_INPUT FOR THIS TASK:_
******

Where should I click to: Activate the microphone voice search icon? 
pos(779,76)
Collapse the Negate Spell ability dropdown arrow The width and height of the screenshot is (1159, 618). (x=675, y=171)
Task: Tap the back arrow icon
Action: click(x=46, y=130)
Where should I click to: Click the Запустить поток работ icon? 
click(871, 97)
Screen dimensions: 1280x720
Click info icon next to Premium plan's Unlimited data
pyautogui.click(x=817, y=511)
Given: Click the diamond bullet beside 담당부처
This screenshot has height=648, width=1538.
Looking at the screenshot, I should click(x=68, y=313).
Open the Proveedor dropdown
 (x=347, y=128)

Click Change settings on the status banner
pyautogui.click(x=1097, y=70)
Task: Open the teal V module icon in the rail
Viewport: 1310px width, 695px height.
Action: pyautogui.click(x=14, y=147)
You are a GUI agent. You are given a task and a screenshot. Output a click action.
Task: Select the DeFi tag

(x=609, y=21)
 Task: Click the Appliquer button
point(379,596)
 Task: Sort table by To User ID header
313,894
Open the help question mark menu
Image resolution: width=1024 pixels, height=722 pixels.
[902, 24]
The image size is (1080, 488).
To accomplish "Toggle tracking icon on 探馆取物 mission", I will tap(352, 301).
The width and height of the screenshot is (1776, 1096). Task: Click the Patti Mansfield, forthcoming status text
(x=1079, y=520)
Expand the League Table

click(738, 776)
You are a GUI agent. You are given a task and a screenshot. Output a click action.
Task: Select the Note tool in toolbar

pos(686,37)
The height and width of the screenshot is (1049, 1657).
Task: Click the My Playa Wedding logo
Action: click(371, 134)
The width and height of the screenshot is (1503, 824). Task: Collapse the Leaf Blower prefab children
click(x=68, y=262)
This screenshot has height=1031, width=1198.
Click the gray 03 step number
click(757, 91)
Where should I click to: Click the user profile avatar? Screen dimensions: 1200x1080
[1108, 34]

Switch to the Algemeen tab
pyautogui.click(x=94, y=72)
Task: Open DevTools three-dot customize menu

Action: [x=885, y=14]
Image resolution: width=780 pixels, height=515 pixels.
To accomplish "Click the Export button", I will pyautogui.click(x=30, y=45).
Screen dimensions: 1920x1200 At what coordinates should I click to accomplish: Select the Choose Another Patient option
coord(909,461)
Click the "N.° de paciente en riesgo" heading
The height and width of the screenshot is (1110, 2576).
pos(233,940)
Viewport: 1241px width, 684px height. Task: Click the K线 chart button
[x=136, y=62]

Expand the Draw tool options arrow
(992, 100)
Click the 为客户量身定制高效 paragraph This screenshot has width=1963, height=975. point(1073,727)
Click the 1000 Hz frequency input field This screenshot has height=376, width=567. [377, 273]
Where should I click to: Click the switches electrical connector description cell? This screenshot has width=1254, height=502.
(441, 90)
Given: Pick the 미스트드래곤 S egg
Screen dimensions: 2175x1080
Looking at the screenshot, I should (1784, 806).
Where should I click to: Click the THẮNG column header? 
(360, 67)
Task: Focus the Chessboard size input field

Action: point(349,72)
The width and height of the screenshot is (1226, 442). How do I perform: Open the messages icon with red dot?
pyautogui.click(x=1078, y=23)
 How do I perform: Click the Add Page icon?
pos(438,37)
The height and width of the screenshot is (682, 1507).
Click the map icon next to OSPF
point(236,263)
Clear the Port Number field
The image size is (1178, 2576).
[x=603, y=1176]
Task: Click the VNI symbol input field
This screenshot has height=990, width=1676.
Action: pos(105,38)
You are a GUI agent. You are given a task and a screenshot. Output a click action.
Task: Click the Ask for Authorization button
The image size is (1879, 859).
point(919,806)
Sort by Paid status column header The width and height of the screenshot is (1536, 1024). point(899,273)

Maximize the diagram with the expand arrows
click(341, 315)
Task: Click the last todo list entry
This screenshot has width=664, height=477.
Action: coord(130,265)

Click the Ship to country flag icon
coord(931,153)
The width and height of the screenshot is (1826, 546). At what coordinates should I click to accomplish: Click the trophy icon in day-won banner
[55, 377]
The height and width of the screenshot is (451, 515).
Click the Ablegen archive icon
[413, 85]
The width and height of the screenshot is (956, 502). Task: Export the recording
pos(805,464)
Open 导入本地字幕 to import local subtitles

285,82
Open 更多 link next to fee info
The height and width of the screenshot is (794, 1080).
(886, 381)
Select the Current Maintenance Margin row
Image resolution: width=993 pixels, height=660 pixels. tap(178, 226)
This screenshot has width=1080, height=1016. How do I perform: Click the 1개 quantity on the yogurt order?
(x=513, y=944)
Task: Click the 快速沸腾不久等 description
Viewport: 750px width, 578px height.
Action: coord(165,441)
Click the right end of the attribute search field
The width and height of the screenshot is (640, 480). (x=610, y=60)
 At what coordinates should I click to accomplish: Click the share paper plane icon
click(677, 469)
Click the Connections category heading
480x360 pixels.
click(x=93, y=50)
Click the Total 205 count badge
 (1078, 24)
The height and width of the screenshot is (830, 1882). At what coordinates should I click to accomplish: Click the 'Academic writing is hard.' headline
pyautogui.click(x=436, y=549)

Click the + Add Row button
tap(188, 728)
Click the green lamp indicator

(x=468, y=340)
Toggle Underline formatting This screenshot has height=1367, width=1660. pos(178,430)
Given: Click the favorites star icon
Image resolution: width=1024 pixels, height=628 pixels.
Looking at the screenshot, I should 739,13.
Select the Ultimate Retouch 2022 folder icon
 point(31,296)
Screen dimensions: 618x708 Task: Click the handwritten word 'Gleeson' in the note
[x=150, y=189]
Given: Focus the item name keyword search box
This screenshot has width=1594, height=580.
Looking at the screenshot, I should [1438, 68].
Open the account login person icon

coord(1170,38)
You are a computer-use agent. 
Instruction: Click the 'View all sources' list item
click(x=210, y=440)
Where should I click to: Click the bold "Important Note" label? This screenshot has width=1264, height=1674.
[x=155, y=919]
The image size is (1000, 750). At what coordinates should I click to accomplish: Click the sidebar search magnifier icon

******

_WHAT YOU WILL DO:_ Send back all of the material exactly as given.

_EXPECTED ANSWER:_
Where should I click to: Activate the microphone voice search icon? 
pos(779,76)
Collapse the Negate Spell ability dropdown arrow The width and height of the screenshot is (1159, 618). (x=675, y=171)
Task: Tap the back arrow icon
Action: click(x=46, y=130)
Where should I click to: Click the Запустить поток работ icon? 
click(871, 97)
Screen dimensions: 1280x720
Click info icon next to Premium plan's Unlimited data
pyautogui.click(x=817, y=511)
Given: Click the diamond bullet beside 담당부처
This screenshot has height=648, width=1538.
Looking at the screenshot, I should click(x=68, y=313).
Open the Proveedor dropdown
 (x=347, y=128)

Click Change settings on the status banner
pyautogui.click(x=1097, y=70)
Task: Open the teal V module icon in the rail
Viewport: 1310px width, 695px height.
Action: pyautogui.click(x=14, y=147)
You are a GUI agent. You are given a task and a screenshot. Output a click action.
Task: Select the DeFi tag

(x=609, y=21)
 Task: Click the Appliquer button
point(379,596)
 Task: Sort table by To User ID header
313,894
Open the help question mark menu
Image resolution: width=1024 pixels, height=722 pixels.
[902, 24]
The image size is (1080, 488).
To accomplish "Toggle tracking icon on 探馆取物 mission", I will tap(352, 301).
The width and height of the screenshot is (1776, 1096). Task: Click the Patti Mansfield, forthcoming status text
(x=1079, y=520)
Expand the League Table

click(738, 776)
You are a GUI agent. You are given a task and a screenshot. Output a click action.
Task: Select the Note tool in toolbar

pos(686,37)
The height and width of the screenshot is (1049, 1657).
Task: Click the My Playa Wedding logo
Action: click(371, 134)
The width and height of the screenshot is (1503, 824). Task: Collapse the Leaf Blower prefab children
click(x=68, y=262)
This screenshot has height=1031, width=1198.
Click the gray 03 step number
click(757, 91)
Where should I click to: Click the user profile avatar? Screen dimensions: 1200x1080
[1108, 34]

Switch to the Algemeen tab
pyautogui.click(x=94, y=72)
Task: Open DevTools three-dot customize menu

Action: [x=885, y=14]
Image resolution: width=780 pixels, height=515 pixels.
To accomplish "Click the Export button", I will pyautogui.click(x=30, y=45).
Screen dimensions: 1920x1200 At what coordinates should I click to accomplish: Select the Choose Another Patient option
coord(909,461)
Click the "N.° de paciente en riesgo" heading
The height and width of the screenshot is (1110, 2576).
pos(233,940)
Viewport: 1241px width, 684px height. Task: Click the K线 chart button
[x=136, y=62]

Expand the Draw tool options arrow
(992, 100)
Click the 为客户量身定制高效 paragraph This screenshot has width=1963, height=975. point(1073,727)
Click the 1000 Hz frequency input field This screenshot has height=376, width=567. [377, 273]
Where should I click to: Click the switches electrical connector description cell? This screenshot has width=1254, height=502.
(441, 90)
Given: Pick the 미스트드래곤 S egg
Screen dimensions: 2175x1080
Looking at the screenshot, I should (1784, 806).
Where should I click to: Click the THẮNG column header? 
(360, 67)
Task: Focus the Chessboard size input field

Action: point(349,72)
The width and height of the screenshot is (1226, 442). How do I perform: Open the messages icon with red dot?
pyautogui.click(x=1078, y=23)
 How do I perform: Click the Add Page icon?
pos(438,37)
The height and width of the screenshot is (682, 1507).
Click the map icon next to OSPF
point(236,263)
Clear the Port Number field
The image size is (1178, 2576).
[x=603, y=1176]
Task: Click the VNI symbol input field
This screenshot has height=990, width=1676.
Action: pos(105,38)
You are a GUI agent. You are given a task and a screenshot. Output a click action.
Task: Click the Ask for Authorization button
The image size is (1879, 859).
point(919,806)
Sort by Paid status column header The width and height of the screenshot is (1536, 1024). point(899,273)

Maximize the diagram with the expand arrows
click(341, 315)
Task: Click the last todo list entry
This screenshot has width=664, height=477.
Action: coord(130,265)

Click the Ship to country flag icon
coord(931,153)
The width and height of the screenshot is (1826, 546). At what coordinates should I click to accomplish: Click the trophy icon in day-won banner
[55, 377]
The height and width of the screenshot is (451, 515).
Click the Ablegen archive icon
[413, 85]
The width and height of the screenshot is (956, 502). Task: Export the recording
pos(805,464)
Open 导入本地字幕 to import local subtitles

285,82
Open 更多 link next to fee info
The height and width of the screenshot is (794, 1080).
(886, 381)
Select the Current Maintenance Margin row
Image resolution: width=993 pixels, height=660 pixels. tap(178, 226)
This screenshot has width=1080, height=1016. How do I perform: Click the 1개 quantity on the yogurt order?
(x=513, y=944)
Task: Click the 快速沸腾不久等 description
Viewport: 750px width, 578px height.
Action: coord(165,441)
Click the right end of the attribute search field
The width and height of the screenshot is (640, 480). (x=610, y=60)
 At what coordinates should I click to accomplish: Click the share paper plane icon
click(677, 469)
Click the Connections category heading
480x360 pixels.
click(x=93, y=50)
Click the Total 205 count badge
 (1078, 24)
The height and width of the screenshot is (830, 1882). At what coordinates should I click to accomplish: Click the 'Academic writing is hard.' headline
pyautogui.click(x=436, y=549)

Click the + Add Row button
tap(188, 728)
Click the green lamp indicator

(x=468, y=340)
Toggle Underline formatting This screenshot has height=1367, width=1660. pos(178,430)
Given: Click the favorites star icon
Image resolution: width=1024 pixels, height=628 pixels.
Looking at the screenshot, I should 739,13.
Select the Ultimate Retouch 2022 folder icon
 point(31,296)
Screen dimensions: 618x708 Task: Click the handwritten word 'Gleeson' in the note
[x=150, y=189]
Given: Focus the item name keyword search box
This screenshot has width=1594, height=580.
Looking at the screenshot, I should [1438, 68].
Open the account login person icon

coord(1170,38)
You are a computer-use agent. 
Instruction: Click the 'View all sources' list item
click(x=210, y=440)
Where should I click to: Click the bold "Important Note" label? This screenshot has width=1264, height=1674.
[x=155, y=919]
The image size is (1000, 750). At what coordinates should I click to accomplish: Click the sidebar search magnifier icon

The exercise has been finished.